There may be another; for example, the feeling that everything is different, of living differently, of a light in the mind which was not there before, of a peace in the heart which was not there before. That does make a change; but the positive change usually comes later, very rarely does it come at first except in a flash at the time of conversion when one has decided to take up the spiritual life. Sometimes, it begins like a great illumination, a deep joy enters into you; but generally, afterwards this goes into the background, for there are too many imperfections still persisting in you…. It is not disgust, it is not contempt, but everything appears to you so uninteresting that it is truly not worth the trouble of attending to it. For instance, when you are in the midst of certain physical conditions, pleasant or unpleasant (the two extremes meet), you say to yourself, “It was so important to me, all that? But it has no importance at all!” You have the impression that you have truly turned over to the other side.
Some imagine that the sign of spiritual life is the capacity to sit in a corner and meditate! That is a very, very common idea. I do not want to be severe, but most people who make much of their capacity for meditation—I do not think they meditate even for one minute out of one hour. Those who mediate truly never speak about it; for them it is quite a natural thing. Whenit has become a natural thing, without any glory about it, you may begin to tell yourself that you are making progress. Those who talk about it and think that this gives them a superiority over other human beings, you may be sure, are most of the time in a state of complete inertia.

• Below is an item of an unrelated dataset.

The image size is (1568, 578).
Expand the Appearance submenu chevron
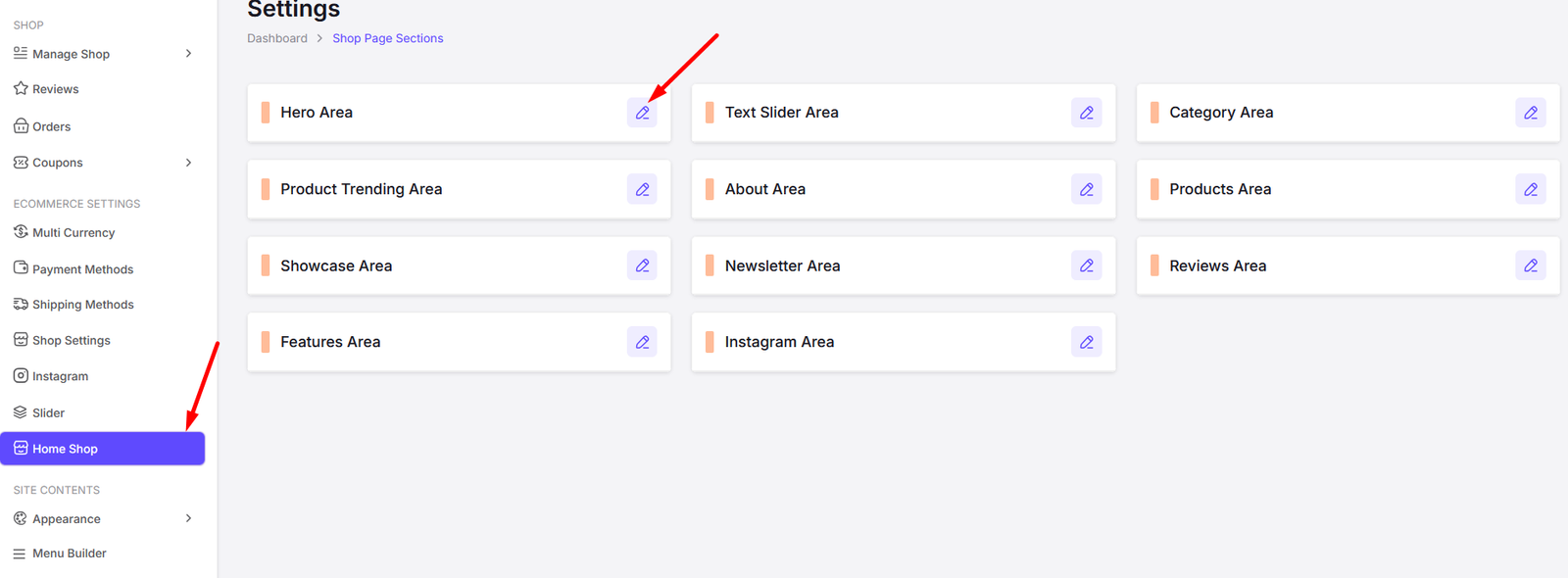click(x=188, y=518)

It is very difficult to meditate. There are all kinds of meditations…. You may take an idea and follow it to arrive at a given result—this is an active meditation; people who want to solve a problem or to write, meditate in this way without knowing that they are meditating. Others sit down and try to concentrate on something without following an idea—simply to concentrate on a point in order to intensify one’s power of concentration; and this brings about what usually happens when you concentrate upon a point: if you succeed in gathering your capacity for concentration sufficiently upon a point whether mental, vital or physical, at a given moment you pass through and enter into another consciousness. Others still try to drive out from their head all movements, ideas, reflexes, reactions and to arrive at a truly silent tranquillity. This is extremely difficult; there are people who have tried for twenty-five years and not succeeded, for it is somewhat like taking a bull by the horns.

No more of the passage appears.